English writer (born 1959)

Jeanette Winterson (born 27 August 1959) is an English author. Her first book, Oranges Are Not the Only Fruit, was a semi-autobiographical novel about a lesbian growing up in an English Pentecostal community. Other novels explore gender and sexual identity, and her later ones the relations between humans and technology. Her novels have been translated into almost 20 languages. She also broadcasts and teaches creative writing.

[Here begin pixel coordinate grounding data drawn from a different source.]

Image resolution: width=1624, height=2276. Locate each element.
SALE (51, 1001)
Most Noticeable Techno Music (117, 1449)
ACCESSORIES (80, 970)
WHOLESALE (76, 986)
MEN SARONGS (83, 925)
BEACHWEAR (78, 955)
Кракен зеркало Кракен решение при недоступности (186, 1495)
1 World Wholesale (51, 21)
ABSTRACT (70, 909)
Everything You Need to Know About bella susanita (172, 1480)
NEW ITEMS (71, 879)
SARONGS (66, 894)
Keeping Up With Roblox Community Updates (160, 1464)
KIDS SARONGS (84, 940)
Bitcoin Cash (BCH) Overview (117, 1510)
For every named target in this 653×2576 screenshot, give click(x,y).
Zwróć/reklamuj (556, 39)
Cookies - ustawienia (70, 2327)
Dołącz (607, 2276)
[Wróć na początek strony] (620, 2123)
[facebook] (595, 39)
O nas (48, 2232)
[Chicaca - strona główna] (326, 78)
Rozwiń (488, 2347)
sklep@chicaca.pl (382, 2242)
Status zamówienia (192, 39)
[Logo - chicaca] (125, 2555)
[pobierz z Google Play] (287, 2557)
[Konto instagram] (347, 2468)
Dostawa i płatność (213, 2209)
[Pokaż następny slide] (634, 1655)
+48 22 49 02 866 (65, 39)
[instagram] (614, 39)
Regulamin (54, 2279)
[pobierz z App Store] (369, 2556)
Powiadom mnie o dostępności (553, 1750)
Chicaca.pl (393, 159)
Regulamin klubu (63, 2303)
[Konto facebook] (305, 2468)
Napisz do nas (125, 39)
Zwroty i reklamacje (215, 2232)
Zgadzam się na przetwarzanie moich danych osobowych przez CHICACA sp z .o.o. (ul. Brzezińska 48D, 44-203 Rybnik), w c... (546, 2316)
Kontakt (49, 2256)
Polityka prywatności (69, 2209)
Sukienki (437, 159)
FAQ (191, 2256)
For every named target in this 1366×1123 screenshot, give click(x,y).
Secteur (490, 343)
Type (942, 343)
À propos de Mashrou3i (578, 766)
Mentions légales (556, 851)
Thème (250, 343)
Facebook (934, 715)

Winterson has won a Whitbread Prize for a First Novel, a BAFTA Award for Best Drama, the John Llewellyn Rhys Prize, the E. M. Forster Award and the St. Louis Literary Award, and the Lambda Literary Award twice. She has received an Officer of the Order of the British Empire (OBE) and a Commander of the Order of the British Empire (CBE) for services to literature, and is a Fellow of the Royal Society of Literature.

==Early life and education==
Jeanette Winterson (born Janet) was born in Manchester on 27 August 1959. Her birth mother, who came from Blackley, was a machinist in a factory. She gave birth to Winterson when she was 17, and looked after her for the first six weeks of her life in a mother and baby home.

On 21 January 1960, Jeanette was adopted by Constance and John William Winterson (aged 37 and 40), and brought home to 200 Water Street, Accrington, Lancashire. John was a war veteran, then road mender, then worked at a power station shovelling coal, and at some point also worked in a television factory. Constance was a clerk, but stopped working when she adopted Jeanette. The couple were both Pentecostal evangelical Christians.

Winterson grew up in Accrington, and was raised in the Elim Pentecostal Church. She was raised to become a Pentecostal Christian missionary, and began evangelising and writing sermons at an early age.

Winterson was taught to read by her adoptive mother through the Book of Deuteronomy, and credits the Bible as teaching her a love for storytelling. There were only six books in the Winterson home, and Constance did not want her to have any secular influences. Winterson read in secret. At one point, her adoptive mother found her books and burnt them. She came to learn about writing by reading 'English literature in Prose A-Z' in Accrington public library.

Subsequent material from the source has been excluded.